En ce qui concerne le contexte de genre dans lequel les femmes vivent, le rapport publié par OECD (2010) fait ressortir que les quatre pays de cette étude partagent les mêmes situations mais aussi certaines différences. Ils sont tous classés dans les 50% des pays les plus inégalitaires pour les femmes dans le monde même si les normes relatives à la préférence pour un garçon ou celles relatives à la limitation des libertés civiles, deux des dimensions de l’index de discrimination de genre, sont quasi inexistantes. Pour ce qui est des normes liées aux codes de la famille, le Ghana et le Kenya présentent une meilleure situation que la Tanzanie et l’Ouganda. Par contre, les normes sociales relatives à la violence physique sont moins présentes en Tanzanie ou le pays est classé 22e sur 114 pays qu’en Ouganda classée défavorablement 81e sur 114 pays. Enfin, le Kenya (111e sur 122 pays) se distingue clairement des autres pays par le niveau défavorable des normes sociales régissant les droits de propriété (terres, immeubles et crédits) des femmes alors que l’Ouganda (84e sur 123 pays classés) émerge pour sa part comme le seul pays ou les libertés civiles sont restreintes. Ces considérations au niveau national comportent de notables différences au niveau local avec des normes présentes dans une communauté et pas dans d’autres au sein d’un même pays. De ce fait, une analyse multiniveau qui considère à la fois la situation au niveau local qu’individuel est nécessaire pour comprendre la manière dont les inégalités de genre limitent la santé de reproduction des femmes dans les pays en développement.

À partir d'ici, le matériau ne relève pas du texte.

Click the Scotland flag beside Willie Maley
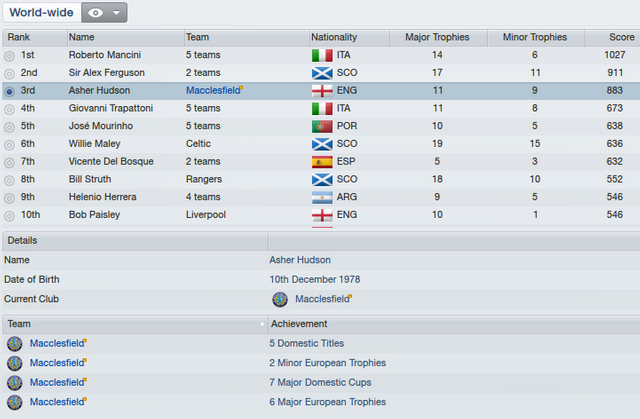640x419 pixels. point(322,144)
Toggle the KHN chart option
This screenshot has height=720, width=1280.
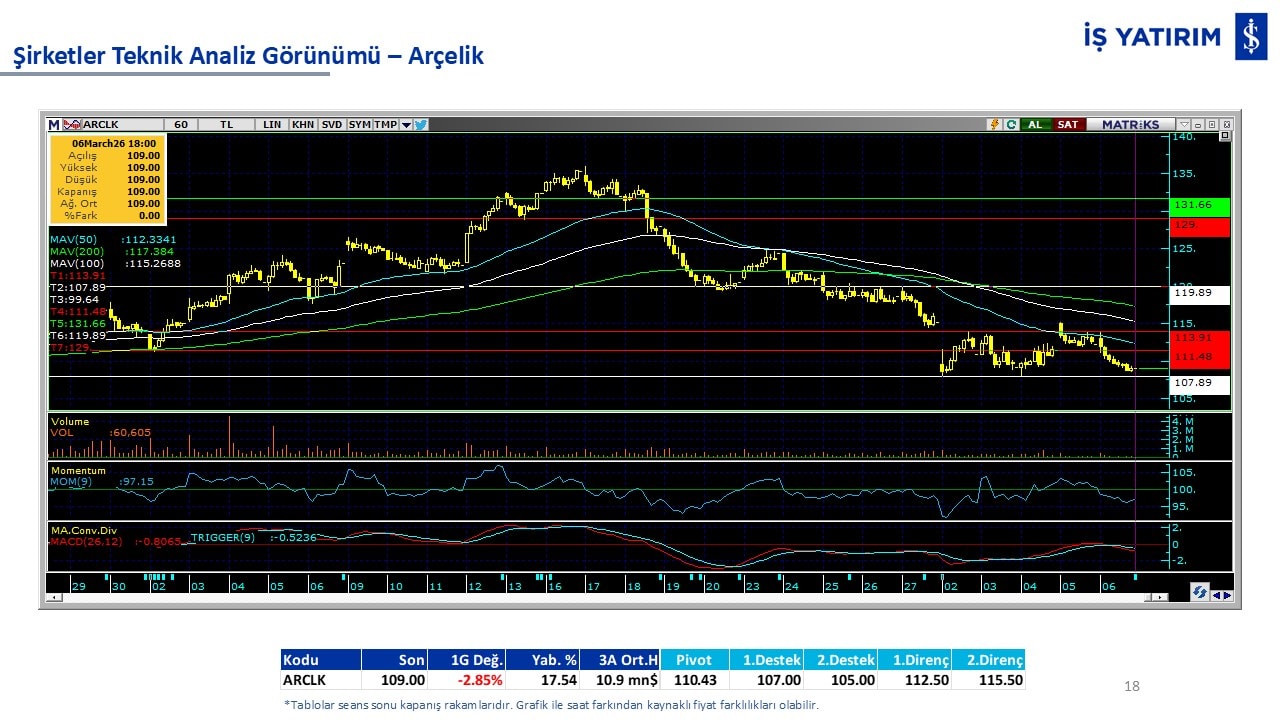[x=303, y=125]
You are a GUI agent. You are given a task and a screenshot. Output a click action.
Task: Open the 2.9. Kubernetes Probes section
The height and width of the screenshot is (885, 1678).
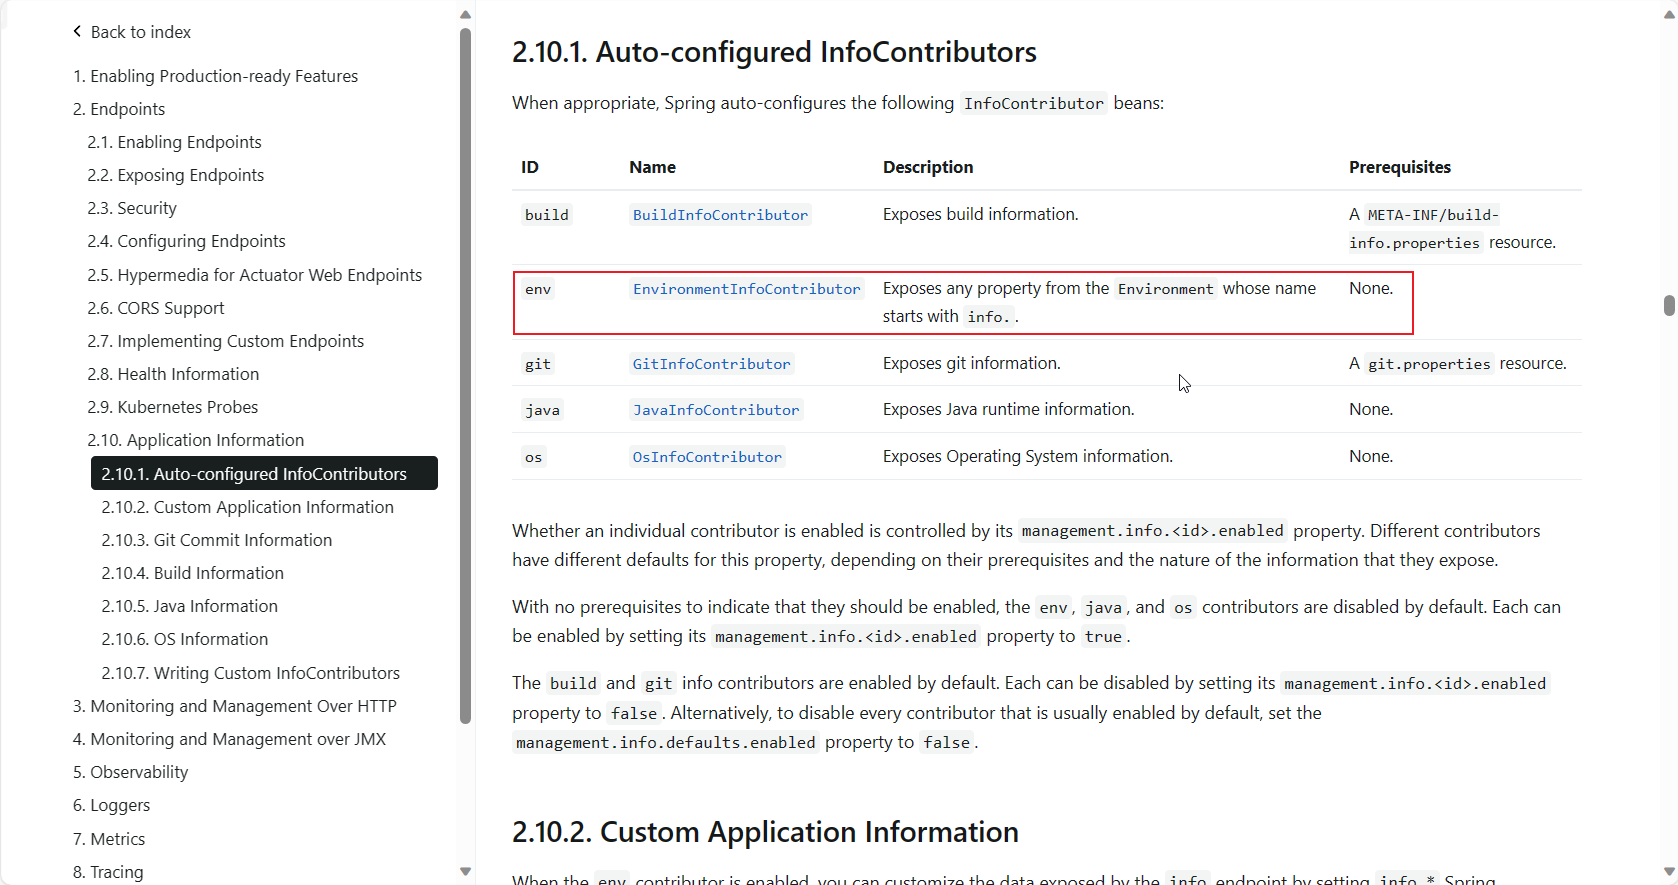coord(172,407)
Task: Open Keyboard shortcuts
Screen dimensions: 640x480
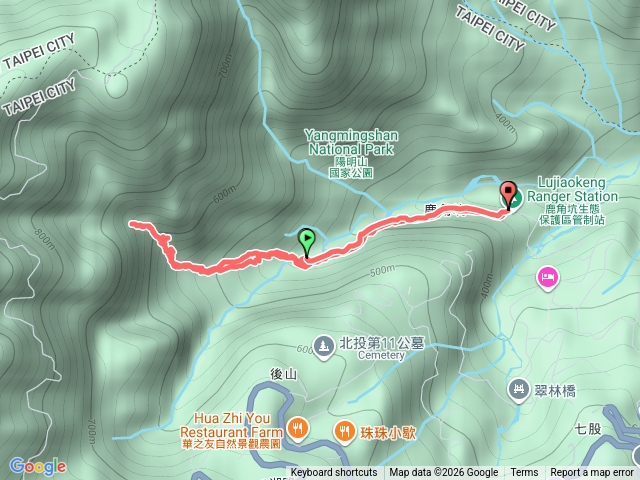Action: (x=334, y=473)
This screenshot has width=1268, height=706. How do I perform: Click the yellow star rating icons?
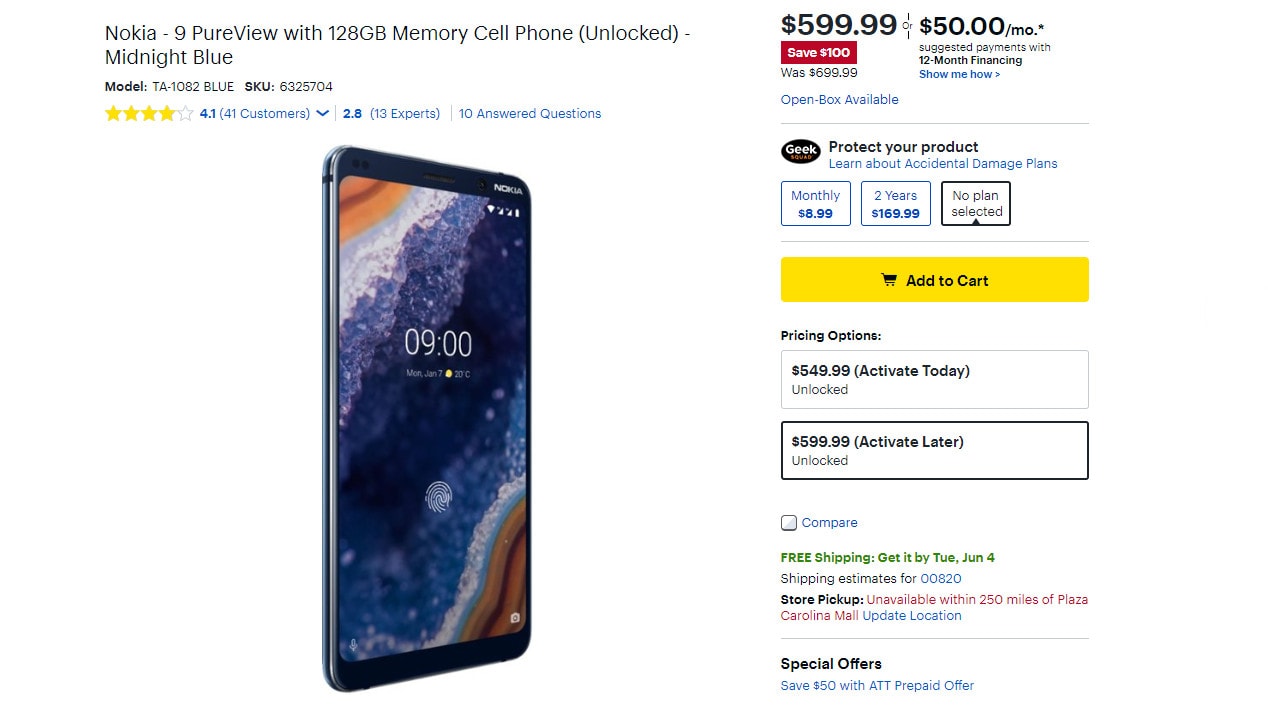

D’autres statistiques portant sur les différentiels d’éducation et de revenu entre les femmes et les hommes dans les quatre pays témoignent aussi des inégalités dont font face les femmes (UNDP 2008). Les informations compilées dans le tableau 3.3 de l’annexe de ce chapitre montrent ainsi que le ratio Femme/Homme du niveau d’alphabétisation des adultes varie de 75% au Ghana à 90% au Kenya et celui du taux brut de scolarisation (au primaire, secondaire et tertiaire) de 91% au Ghana à 97% en Ouganda. Enfin, dans les

quatre pays, les femmes gagnent en moyenne moins des trois quarts des revenus des hommes. Cette disparité est la plus grande en Ouganda (70%) et au Ghana (71%) qu’en Tanzanie (73%) et au Kenya (83%). Cette tendance cache néanmoins le fait que le revenu est largement plus élevé au Ghana que dans les trois autres pays.

Au demeurant, dans toutes les statistiques présentées, on observe que le milieu rural présente un réel handicap qui commande de s’intéresser plus activement à la situation des femmes pour comprendre les freins à l’utilisation des services de santé. Les rapports pays du département d’État Américain révèlent aussi l’inégale situation des femmes en milieu rural par rapport au milieu urbain dans les quatre pays (US Department of State 2005).